Adherence to the intervention was assessed by asking householders if they had treated their children's drinking water and by testing it for RFC. If the caregiver replied that the child's drinking water was treated, she was asked which method was used. This open-ended question was designed to monitor not only reported use of tablets, but also of other water treatment methods. RFC concentrations were measured by colorimetric method using DPD1 reagent (Palintest Limited, Tyne & Wear) and a colour comparator. The scale of the comparator allowed for readings by 0.1 mg/l from 0.1 to 1.0 plus eight readings between 0.5 and 6.0 mg/l. Chlorine testing was done immediately after sample collection but off site and by a separate fieldworker to preserve blinding. Householders who reported their water to be treated with a tablet at the time of visit were defined as reported users while those with detectible RFC in the sample were defined as confirmed users.

Water Quality

Each month, 20% of households were randomly selected for testing of children's drinking water for the presence of thermotolerant coliforms (TTC), an indicator of faecal contamination [18]. Samples were collected directly from the vessel containing water being consumed by the child <5 y using sterile 125 ml Whirl-Pak bags (Nasco) containing a tablet of sodium thiosulfate to neutralise any halogen disinfectant and were placed on ice for transport to the laboratory. Samples were processed within 4 h using the membrane filtration technique on a 0.45-micron membrane (Millipore Corporation), cultured on membrane lauryl sulphate medium (Oxoid Limited), and incubated at 44°C [26]. For quality control, 10% of samples were processed in duplicate and a negative control was processed with each batch.

Blinding Assessment

On the last follow-up visit the mother or primary caregiver of the child was asked to guess whether they had been receiving the active tablet or placebo. Success of blinding was measured using both the James' and Bang's blinding indices [27],[28].

Statistical Analysis

The sample size was calculated assuming a 15% reduction in the longitudinal prevalence of diarrhoea among children of the intervention arm [29],[30]. We assumed 80% power, significance level 2-sided α = 0.05, a baseline diarrhoea prevalence of 4%, a standard deviation of 4.4%, a design effect of 1.1 for clustering of diarrhoea cases at the household level, and 15% loss-to follow-up. The sample size was increased to account for intermittent sampling and a 3-d recall period [31]. Calculations yielded a sample size of 1,500 children <5 y per arm. Assuming 1.5 children <5 y per household, the number of household to be recruited was 1,000 per arm.

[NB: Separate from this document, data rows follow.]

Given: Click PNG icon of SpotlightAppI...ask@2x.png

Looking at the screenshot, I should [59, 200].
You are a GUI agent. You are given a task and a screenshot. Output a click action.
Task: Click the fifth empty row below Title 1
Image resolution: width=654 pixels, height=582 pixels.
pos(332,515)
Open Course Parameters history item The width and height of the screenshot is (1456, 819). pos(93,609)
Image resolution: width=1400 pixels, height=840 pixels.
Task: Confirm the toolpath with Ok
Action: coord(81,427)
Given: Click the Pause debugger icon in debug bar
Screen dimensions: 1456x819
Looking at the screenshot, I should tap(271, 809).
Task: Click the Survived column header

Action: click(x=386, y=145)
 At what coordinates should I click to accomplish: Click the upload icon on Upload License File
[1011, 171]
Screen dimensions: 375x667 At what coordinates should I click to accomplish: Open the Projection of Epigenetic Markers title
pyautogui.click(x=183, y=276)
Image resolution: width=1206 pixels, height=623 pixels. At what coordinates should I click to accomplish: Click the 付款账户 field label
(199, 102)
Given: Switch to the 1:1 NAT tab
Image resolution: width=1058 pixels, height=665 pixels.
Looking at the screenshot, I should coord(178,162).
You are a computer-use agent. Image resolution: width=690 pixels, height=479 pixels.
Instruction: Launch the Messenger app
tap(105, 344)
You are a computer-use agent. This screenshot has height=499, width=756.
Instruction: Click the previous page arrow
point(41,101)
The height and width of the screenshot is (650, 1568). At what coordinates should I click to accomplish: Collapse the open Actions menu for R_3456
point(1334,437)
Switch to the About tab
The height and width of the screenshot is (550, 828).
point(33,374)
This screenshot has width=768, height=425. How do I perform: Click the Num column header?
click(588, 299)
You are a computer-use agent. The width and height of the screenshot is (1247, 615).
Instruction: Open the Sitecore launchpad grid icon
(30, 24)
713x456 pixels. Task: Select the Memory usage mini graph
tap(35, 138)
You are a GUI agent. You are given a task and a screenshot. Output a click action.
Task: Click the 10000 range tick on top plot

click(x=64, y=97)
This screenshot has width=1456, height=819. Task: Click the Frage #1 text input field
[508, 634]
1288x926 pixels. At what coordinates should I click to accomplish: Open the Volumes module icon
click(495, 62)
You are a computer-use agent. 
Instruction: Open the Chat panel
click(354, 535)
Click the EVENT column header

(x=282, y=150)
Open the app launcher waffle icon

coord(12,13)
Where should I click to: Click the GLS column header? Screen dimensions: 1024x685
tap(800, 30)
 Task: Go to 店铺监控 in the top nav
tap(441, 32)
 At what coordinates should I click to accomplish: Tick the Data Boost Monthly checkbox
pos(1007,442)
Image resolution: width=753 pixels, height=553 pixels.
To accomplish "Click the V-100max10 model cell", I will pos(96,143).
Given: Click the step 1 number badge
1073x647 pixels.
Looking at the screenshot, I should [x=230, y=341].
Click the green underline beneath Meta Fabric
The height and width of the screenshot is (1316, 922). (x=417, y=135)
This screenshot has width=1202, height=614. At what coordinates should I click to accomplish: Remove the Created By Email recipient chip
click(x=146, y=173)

The primary measure of efficacy of the intervention was estimated using a intention-to-treat analysis. By intention-to-treat, we mean that participants were analysed in the treatment groups to which they were randomised, irrespective of the intervention they actually received [32]. However, the analysis does not include missing outcome data resulting from lost-to-follow-up or participants who remained in the study until the end of the follow-up period, but who were absent on some of the visits. All statistical analyses were conducted in Stata 10. We estimated the prevalence ratio of diarrhoea using binomial regression with a log link function and robust standard errors. We used generalised estimating equations (GEE) with an exchangeable correlation matrix to account for clustering at the household level [33]. GEE has been suggested as an appropriate method to account for clustering since it relies on fewer assumptions than random effect models for binary outcomes [34].The effect of the intervention on WAZ was assessed using random effect linear regression adjusting for baseline WAZ measurement. In a deviation from the study protocol, we explored the within-child effect of diarrhoea on WAZ using fixed effect linear regression with number of days with diarrhoea in the previous 3-d window as a categorical variable [35]. The fixed effect model was deemed more appropriate to control for any confounding due to differences between individual children.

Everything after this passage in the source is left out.